American Fingerstyle Guitarist

Ms Right

Ms Right

 

1997

Acoustic Music Records

Tracklist  
     
01 Snapshots (Eric Shramek/Duck Baker) 3:00
02 St. James Infirmary (trad.arr. Baker) 4:15
03 Advent (Baker) 2:29
04 Ms. Right (Baker) 4:36
05 He Who Waits (Baker) 4:13
06 Digger And Ed (Baker) 2:25
07 Waltz With Mary’s Smile (Baker) 5:32
08 Squaring The Triangle (Dave Evans) 3:29
09 First Frost (Baker) 3:48
10 Susanna (Baker) 3:33
11 Putney Bridge (Baker) 3:41
12 The Flowers Of Belfast (Baker) 3:44
     
  Total Time: 45:17

 


 

The often elusive nature of the woman of our dreams does little to discourage us from trying to find her, fortunately, and some of us cover a lot of ground in our quests. This is often seen as sad or even tragic, but the conventional view of relationships that don’t last a lifetime as being failures doesn’t take into account the potential for growth that these painful events afford.
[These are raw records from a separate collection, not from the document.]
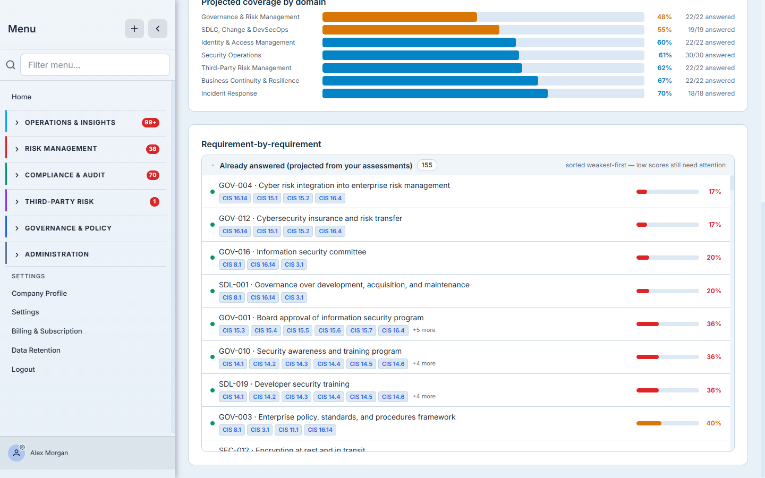This screenshot has width=765, height=478.
Task: Open the Home menu item
Action: [21, 97]
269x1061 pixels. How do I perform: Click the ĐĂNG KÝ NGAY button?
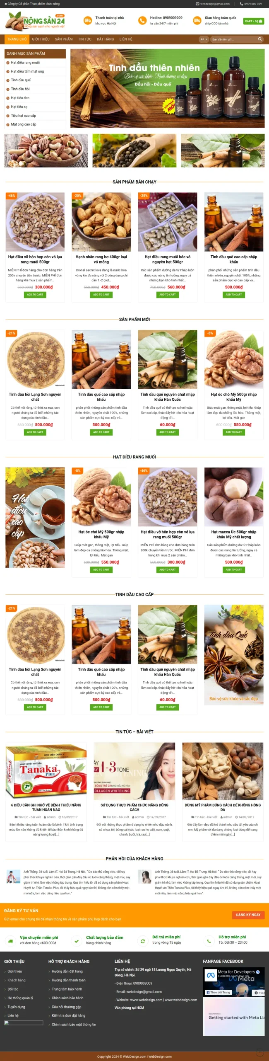[248, 915]
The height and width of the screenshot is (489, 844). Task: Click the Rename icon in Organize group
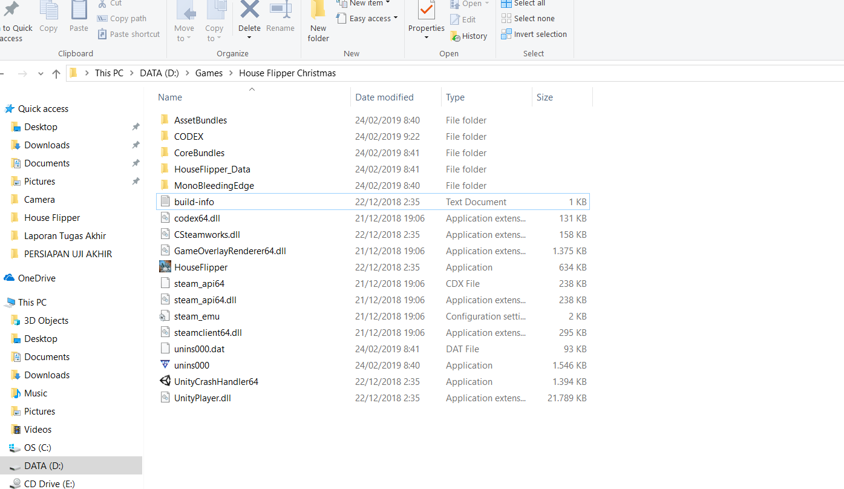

One of my favorite films, Jodorowsky’s “Santa Sangre”, depicts the hero moving through a battle-ground of broken love affairs towards self-realization. The title implies that the blood shed along such a trail of tears is something more than noble if one can follow it to the end. And what awaits those of us destined to such stormy passages? An inner balance that lets us feel whole as individuals and the realization that the single life offers singular beauties? Celibacy? Occasional flings? A sex-change operation? One certainly doesn’t stop dreaming of Ms. Right overnight, and I am in no hurry.

Painful events often lead to tunes, and there are four here that refer to former flames of varying intensity. One dream didn’t survive the “First Frost” that inspired the tune, but the others were more serious; they were all written over a period of time (the 80’s) when I was obviously an active seeker.

I was also active as a composer – most of the other pieces here are also from that period. The title “Putney Bridge” is an oblique reference to Billy Strayhorn’s jazz classic, “Chelsea Bridge” (a couple of bridges down the Thames) but musically the tip of the hat goes to Bert Jansch, whose trips to favorite haunts required frequent crossings from Fulham to Putney in those days. Like “First Frost” it’s a jazz piece in E minor. “Waltz with Mary’s Smile” is probably one of my best jazz tunes, featuring an extended structure with an unusual progression. “Ms. Right” seems very jazzy and contemporary, but underneath it all she’s updated ragtime.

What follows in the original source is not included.